**EXTRACTED ENTRIES**

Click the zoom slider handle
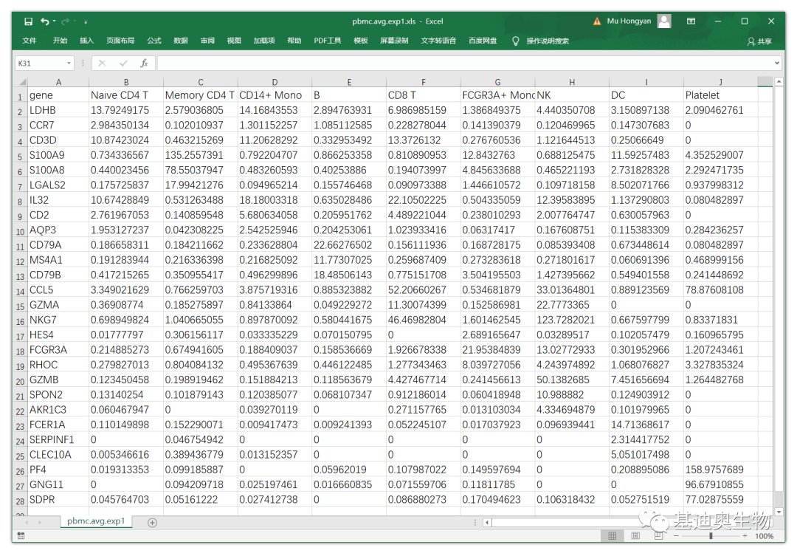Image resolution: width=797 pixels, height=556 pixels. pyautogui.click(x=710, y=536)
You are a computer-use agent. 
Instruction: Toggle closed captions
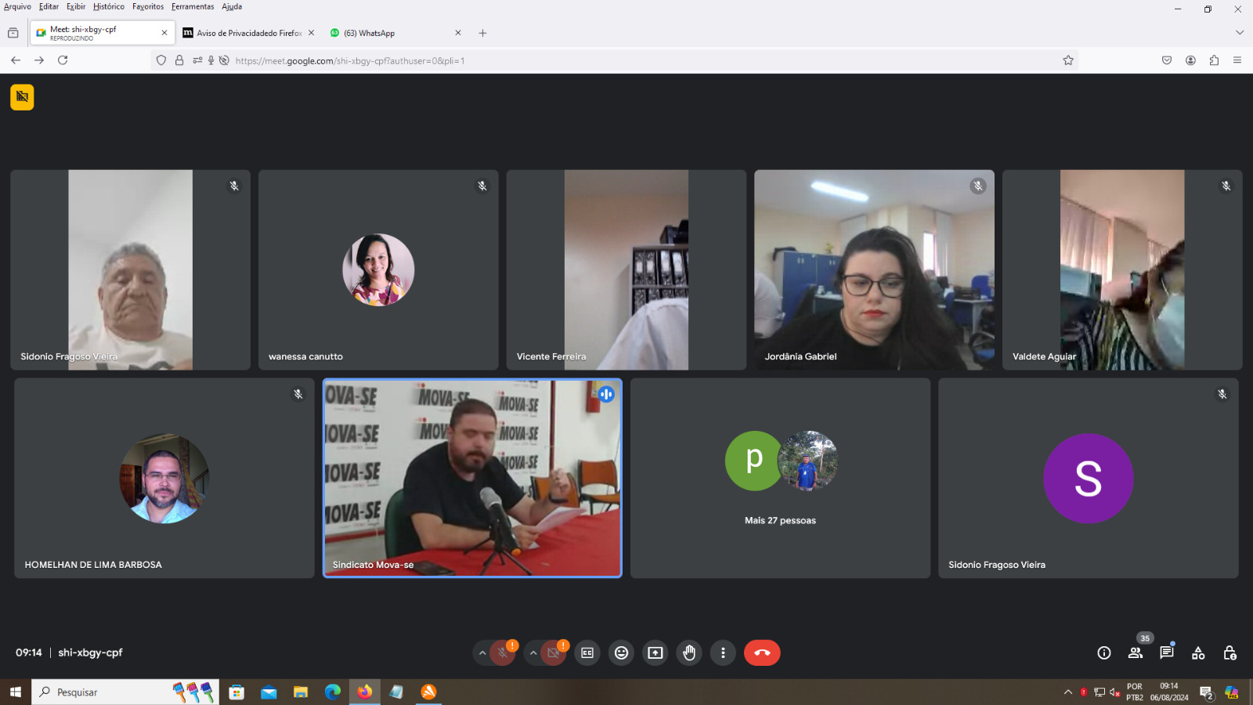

* * *

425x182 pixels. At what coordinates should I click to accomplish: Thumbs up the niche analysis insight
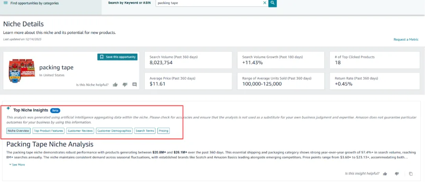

**PROMPT**
Above, find the line with "Click the zoom slider handle"; copy it and every line down to the line with "Instruction: Toggle closed captions", exactly and both included, but no pictures.

**ANSWER BELOW**
Click the zoom slider handle
Image resolution: width=797 pixels, height=556 pixels. pyautogui.click(x=710, y=536)
You are a computer-use agent. 
Instruction: Toggle closed captions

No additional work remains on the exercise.